After scores of recent interviews in which he has talked about his return to Christian faith, there is evidence that he plans to focus his talents on topics linked to religion news, perhaps building toward a new book. Count me among those who hope this comes to pass.
On one level, Gladwell's lengthy New Yorker piece entitled "Sacred and Profane: How not to negotiate with believers," is simply an extended essay digging into “A Journey to Waco,” by Clive Doyle, a survivor of that infamous day when a small army of U.S. troops and law officials crashed into the Branch Davidian complex outside of Waco, resulting in the deaths of about 80 members of this Adventist sect, including two dozen children.
In the end, however, this is much more than a review.

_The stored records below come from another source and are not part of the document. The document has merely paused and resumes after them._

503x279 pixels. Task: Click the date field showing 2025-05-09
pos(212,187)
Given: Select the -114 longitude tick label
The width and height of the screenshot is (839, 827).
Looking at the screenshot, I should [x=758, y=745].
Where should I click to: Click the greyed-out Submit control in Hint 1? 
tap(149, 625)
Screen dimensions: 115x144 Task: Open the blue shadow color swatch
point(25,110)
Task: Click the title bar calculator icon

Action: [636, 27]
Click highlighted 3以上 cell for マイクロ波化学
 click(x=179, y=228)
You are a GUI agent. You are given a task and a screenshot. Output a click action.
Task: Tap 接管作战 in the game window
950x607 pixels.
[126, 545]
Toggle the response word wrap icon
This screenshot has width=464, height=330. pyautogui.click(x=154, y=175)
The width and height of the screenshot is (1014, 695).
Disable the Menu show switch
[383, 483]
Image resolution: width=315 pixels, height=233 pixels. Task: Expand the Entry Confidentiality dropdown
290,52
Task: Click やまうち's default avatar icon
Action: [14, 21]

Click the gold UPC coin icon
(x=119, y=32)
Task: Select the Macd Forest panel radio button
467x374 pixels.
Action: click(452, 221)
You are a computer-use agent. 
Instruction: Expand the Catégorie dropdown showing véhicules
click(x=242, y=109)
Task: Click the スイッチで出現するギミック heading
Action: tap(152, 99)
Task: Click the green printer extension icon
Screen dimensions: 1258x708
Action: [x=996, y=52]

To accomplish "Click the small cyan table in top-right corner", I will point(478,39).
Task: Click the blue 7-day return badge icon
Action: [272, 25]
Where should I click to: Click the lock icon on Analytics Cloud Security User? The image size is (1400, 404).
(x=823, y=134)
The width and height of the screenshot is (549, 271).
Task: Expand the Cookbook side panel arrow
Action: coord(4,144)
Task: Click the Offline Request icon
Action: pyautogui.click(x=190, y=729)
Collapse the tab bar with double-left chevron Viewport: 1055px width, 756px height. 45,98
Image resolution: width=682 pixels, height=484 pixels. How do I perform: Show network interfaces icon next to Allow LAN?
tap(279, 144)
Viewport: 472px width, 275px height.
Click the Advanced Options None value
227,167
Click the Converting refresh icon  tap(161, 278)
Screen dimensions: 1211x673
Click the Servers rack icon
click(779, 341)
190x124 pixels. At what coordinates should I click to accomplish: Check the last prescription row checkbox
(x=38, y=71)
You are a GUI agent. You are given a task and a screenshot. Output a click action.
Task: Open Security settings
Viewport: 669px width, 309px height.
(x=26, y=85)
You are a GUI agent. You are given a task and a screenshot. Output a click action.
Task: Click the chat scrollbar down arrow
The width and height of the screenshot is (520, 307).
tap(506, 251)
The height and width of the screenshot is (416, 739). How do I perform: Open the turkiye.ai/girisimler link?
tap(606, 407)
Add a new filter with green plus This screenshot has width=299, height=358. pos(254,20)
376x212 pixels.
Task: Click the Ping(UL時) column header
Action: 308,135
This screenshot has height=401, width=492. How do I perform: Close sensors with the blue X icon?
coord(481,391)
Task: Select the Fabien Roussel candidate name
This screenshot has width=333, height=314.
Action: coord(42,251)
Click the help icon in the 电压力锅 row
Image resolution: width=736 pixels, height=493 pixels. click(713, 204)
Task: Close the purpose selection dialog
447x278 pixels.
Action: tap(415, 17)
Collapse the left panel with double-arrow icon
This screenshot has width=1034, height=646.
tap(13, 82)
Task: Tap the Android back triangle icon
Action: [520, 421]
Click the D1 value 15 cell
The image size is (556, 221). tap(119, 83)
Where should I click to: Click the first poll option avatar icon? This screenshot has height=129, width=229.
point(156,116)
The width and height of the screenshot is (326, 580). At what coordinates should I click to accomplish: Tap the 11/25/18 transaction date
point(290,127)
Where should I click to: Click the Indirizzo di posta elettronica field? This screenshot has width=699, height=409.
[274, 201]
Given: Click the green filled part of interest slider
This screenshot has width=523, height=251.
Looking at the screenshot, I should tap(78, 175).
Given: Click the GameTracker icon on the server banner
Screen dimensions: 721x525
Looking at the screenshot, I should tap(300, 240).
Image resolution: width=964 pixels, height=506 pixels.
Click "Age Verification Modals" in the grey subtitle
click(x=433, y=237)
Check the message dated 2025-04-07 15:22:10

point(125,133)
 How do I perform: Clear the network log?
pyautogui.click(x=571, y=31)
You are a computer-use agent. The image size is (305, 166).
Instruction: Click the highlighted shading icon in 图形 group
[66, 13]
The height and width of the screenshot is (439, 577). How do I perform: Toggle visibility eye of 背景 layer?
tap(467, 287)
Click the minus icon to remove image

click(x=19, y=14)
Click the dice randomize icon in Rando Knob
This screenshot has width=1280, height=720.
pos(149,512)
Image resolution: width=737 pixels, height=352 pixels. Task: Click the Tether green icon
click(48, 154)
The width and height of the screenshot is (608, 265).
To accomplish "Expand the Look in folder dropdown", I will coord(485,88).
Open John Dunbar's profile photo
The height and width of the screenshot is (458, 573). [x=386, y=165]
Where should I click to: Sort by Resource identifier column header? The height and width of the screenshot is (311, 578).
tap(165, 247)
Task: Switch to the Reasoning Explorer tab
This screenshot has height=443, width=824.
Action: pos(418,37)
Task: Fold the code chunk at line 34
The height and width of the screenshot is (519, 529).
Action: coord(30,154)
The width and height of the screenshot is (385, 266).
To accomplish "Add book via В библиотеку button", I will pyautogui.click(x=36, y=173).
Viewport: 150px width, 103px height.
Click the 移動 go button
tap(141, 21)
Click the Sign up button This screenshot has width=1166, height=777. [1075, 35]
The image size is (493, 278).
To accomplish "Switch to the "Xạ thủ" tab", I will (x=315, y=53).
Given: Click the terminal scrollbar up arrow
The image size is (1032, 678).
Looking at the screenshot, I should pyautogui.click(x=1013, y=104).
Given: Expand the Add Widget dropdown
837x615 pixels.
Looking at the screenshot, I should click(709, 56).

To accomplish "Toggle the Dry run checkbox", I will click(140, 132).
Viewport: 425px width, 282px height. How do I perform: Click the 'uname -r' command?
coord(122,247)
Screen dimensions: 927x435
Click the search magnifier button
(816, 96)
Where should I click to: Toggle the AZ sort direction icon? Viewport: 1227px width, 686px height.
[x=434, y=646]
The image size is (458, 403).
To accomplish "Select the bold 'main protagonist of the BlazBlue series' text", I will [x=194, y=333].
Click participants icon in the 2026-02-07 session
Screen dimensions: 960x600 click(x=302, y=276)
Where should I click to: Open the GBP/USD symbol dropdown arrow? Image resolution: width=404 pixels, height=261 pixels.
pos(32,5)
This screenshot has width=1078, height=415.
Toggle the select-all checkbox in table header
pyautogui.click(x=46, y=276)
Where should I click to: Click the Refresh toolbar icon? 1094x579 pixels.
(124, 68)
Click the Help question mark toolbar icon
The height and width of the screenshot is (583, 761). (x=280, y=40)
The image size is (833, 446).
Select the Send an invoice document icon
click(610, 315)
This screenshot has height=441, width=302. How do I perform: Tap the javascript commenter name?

It's more like a meditation of why it is so difficult for profoundly secular people to understand what is happening inside the minds and hearts of radically religious people. The bottom line is clear: Some people, including lots of FBI leaders, just don't get religion. I think religion-beat professionals will find this article fascinating.
This is also a meditation on how hard it is to be tolerant of people whose beliefs are radically different than our own (study the treatment of Mormons on the American frontier), especially when these outsiders simply refuse to compromise. Yes, David Koresh was a genuinely strange man, both to outsiders and to many of his followers who didn't agree with all of his actions (especially the taking of multiple wives). But his followers had a history and it appears that law-enforcement officials never took their beliefs seriously.
Thus, Gladwell writes:
The Waco standoff was one of the most public conversations in the history of American law enforcement, and the question Doyle poses in his memoir, with genuine puzzlement, is how a religious community could go to such lengths to explain itself to such little effect. ...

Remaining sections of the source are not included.